Por primera vez en diez minutos, Gordon pestañeó. La imagen era tan nítida en su imaginación como si estuviese mirando por encima del hombro de Powhatan dentro de sus recuerdos de aquel lejano día. ¿Por qué me cuenta esto?

Powhatan continuó.

—Debían de haberse escapado del zoológico de Portland, junto con esos leopardos que ahora corren libres por las Cascadas. Era la explicación más sencilla… que llevaban años caminando hacia el sur, comiendo lo que encontraban y escondiéndose, ayudándose el uno al otro mientras se dirigían a lo que esperaban que fuese un territorio más cálido.

»Me di cuenta de que bajaban por el afluente sur del Coquille, directamente hacia territorio holnista.

»¿Qué podía hacer? Pensé seguirlos. Tratar de cogerlos, o al menos de desviarlos. Pero era dudoso que lograra hacer algo más que darles un susto. Y de todas formas, si habían llegado hasta tan lejos, ¿qué necesidad tenían de que les advirtiese de los peligros que entrañaba el estar cerca del hombre?

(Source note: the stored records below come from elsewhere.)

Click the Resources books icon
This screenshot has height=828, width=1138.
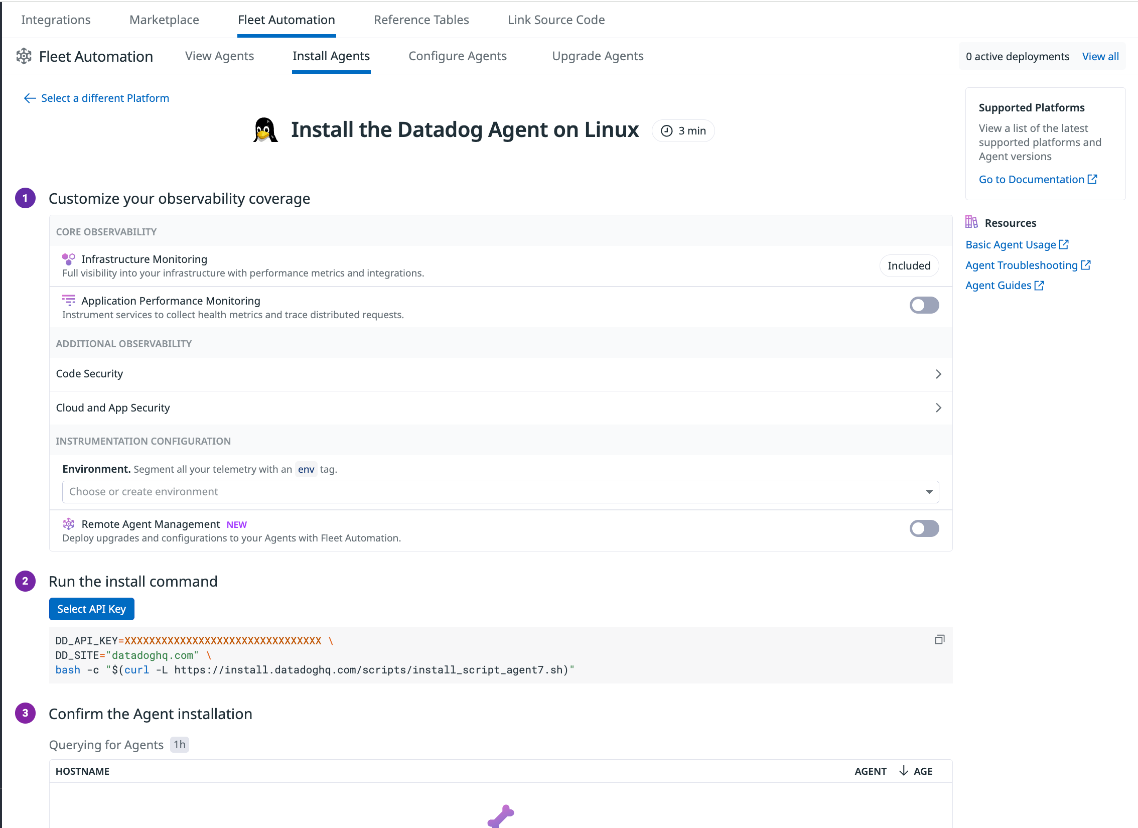click(x=971, y=222)
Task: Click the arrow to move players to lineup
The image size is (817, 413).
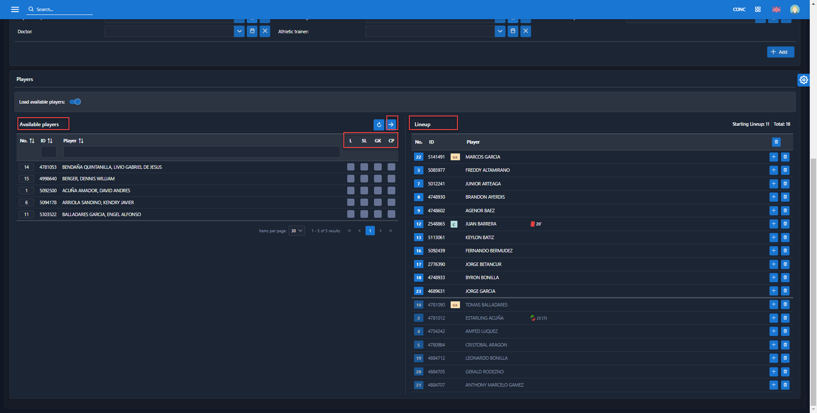Action: [391, 124]
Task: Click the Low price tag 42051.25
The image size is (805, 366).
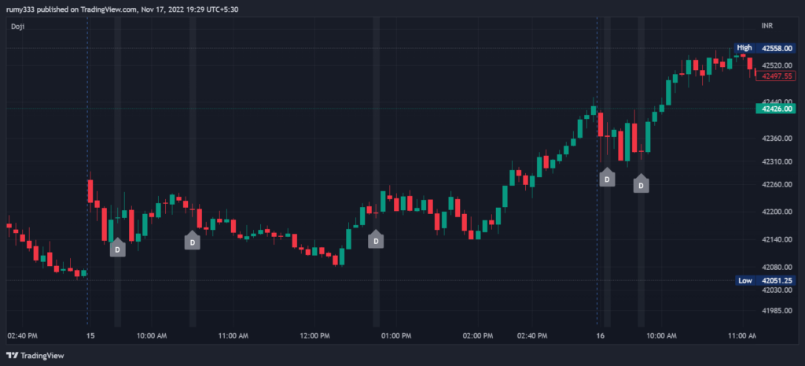Action: coord(765,281)
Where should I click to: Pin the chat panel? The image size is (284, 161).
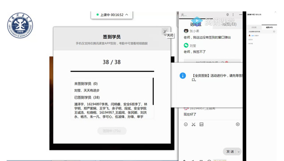tap(228, 15)
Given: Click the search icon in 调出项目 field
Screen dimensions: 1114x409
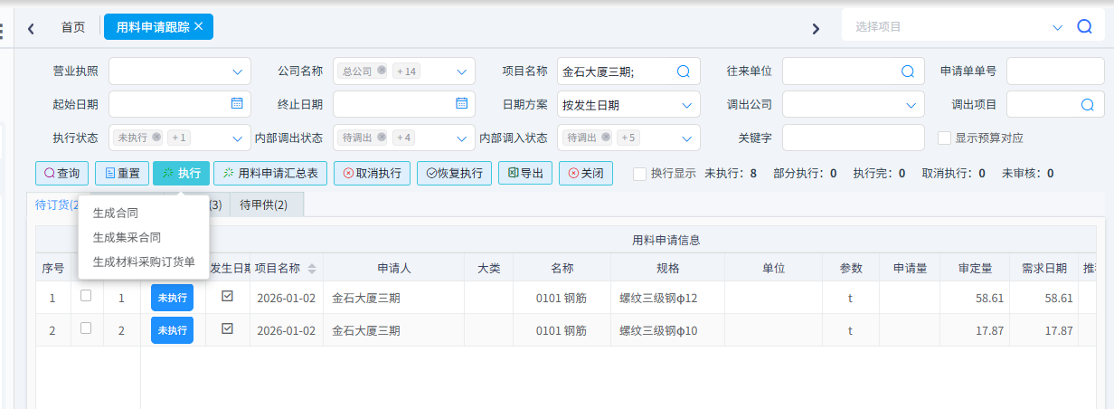Looking at the screenshot, I should click(1087, 104).
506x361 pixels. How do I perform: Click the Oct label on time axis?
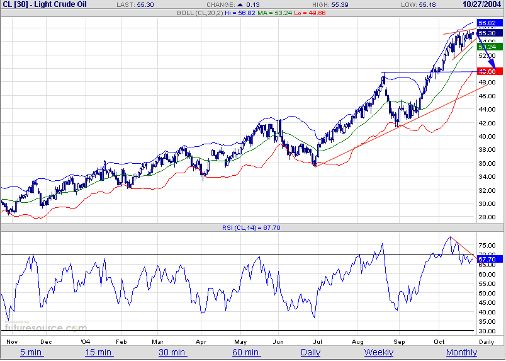(438, 341)
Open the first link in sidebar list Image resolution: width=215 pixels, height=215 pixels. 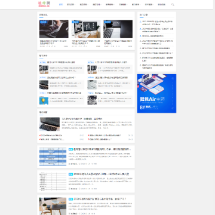[157, 23]
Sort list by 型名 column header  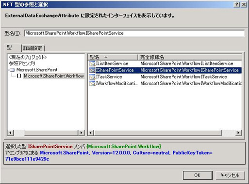click(x=113, y=57)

»Habían estado enjaulados, ahora estaban libres. Oh, no era tan estúpido como para pensar que eran más felices, pero al menos ya no estaban sujetos a la voluntad de otros.

La voz de Powhatan bajó de tono.

—Eso puede ser algo importante, yo lo sé.

Hubo otra pausa.

—Los dejé ir —añadió, terminando su historia—. Con frecuencia, al sentarme aquí a contemplar estos crepúsculos, me pregunto qué fue de ellos.

Al fin, Gordon cerró los ojos completamente. El silencio se extendió. Tomó aire y con cierto esfuerzo se desprendió del entumecimiento. Powhatan había intentado decirle algo con esa extraña historia. Él, a cambio, tenía algo que decirle a Powhatan.

—El deber de ayudar a los demás no es necesariamente lo mismo que estar sujeto a la voluntad de…

Se interrumpió al sentir que algo había cambiado.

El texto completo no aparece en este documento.